• [Written problem] Reproduce the TIRM text between "Single particle TIRM" and "scattered intensity distributions.", inclusive, substituting "evanescent field" for each occurrence of "evanescent wave".

Single particle TIRM experiments measure particle-surface separation distance by
tracking scattered intensities. The scattered light is generated by an evanescent wave
interacting with a levitating microsphere. The exponential decay of the evanescent wave,
normal to the surface, results in scattered intensities that vary with separation distance.
Measurement of the separation distance allows us to calculate the total potential energy
profile acting on the particles. These experiments have been shown to exhibit nanometer
spatial resolution and the ability to detect potentials on the order of kT with no external
treatment of the particle. We find that the separation distance is a function of the decay
of the evanescent wave and the size of the sphere. Different sizes of spheres, located the
same distance from the surface, exhibit varying scattered intensity distributions.
Single particles have been studied extensively but multiple particle experiments
are needed for studies of more complex systems and surfaces. Increasing the number of
colloidal particles in a TIRM experiment greatly increases the complexity of the system.

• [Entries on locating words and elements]

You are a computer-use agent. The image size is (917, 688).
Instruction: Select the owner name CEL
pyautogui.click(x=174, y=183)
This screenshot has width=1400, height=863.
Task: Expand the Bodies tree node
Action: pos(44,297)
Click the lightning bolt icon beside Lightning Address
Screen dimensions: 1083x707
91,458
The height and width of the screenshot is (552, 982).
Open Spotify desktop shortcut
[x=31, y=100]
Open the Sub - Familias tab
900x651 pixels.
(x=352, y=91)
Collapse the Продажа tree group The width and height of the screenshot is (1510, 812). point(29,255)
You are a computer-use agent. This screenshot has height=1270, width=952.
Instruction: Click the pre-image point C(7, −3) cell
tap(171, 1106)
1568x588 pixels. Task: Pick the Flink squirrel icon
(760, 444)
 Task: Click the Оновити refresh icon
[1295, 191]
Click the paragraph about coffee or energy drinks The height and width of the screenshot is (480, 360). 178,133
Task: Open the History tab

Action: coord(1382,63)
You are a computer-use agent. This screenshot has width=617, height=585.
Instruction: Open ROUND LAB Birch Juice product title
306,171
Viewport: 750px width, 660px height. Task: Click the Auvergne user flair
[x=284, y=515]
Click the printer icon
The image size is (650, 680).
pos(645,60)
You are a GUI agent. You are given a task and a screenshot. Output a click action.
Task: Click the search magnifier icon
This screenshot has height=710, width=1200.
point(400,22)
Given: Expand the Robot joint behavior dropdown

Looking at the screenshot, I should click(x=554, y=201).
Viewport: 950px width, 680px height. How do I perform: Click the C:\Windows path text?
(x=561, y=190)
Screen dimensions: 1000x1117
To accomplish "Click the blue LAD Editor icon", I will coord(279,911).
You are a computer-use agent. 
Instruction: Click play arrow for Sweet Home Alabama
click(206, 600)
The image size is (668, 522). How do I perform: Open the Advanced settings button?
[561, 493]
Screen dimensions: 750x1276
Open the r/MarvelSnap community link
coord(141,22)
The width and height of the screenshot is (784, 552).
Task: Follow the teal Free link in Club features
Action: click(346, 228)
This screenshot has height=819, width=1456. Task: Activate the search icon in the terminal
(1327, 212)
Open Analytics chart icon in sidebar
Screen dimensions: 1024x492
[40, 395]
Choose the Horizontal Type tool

• [Answer in full]
Single particle TIRM experiments measure particle-surface separation distance by
tracking scattered intensities. The scattered light is generated by an evanescent field
interacting with a levitating microsphere. The exponential decay of the evanescent field,
normal to the surface, results in scattered intensities that vary with separation distance.
Measurement of the separation distance allows us to calculate the total potential energy
profile acting on the particles. These experiments have been shown to exhibit nanometer
spatial resolution and the ability to detect potentials on the order of kT with no external
treatment of the particle. We find that the separation distance is a function of the decay
of the evanescent field and the size of the sphere. Different sizes of spheres, located the
same distance from the surface, exhibit varying scattered intensity distributions.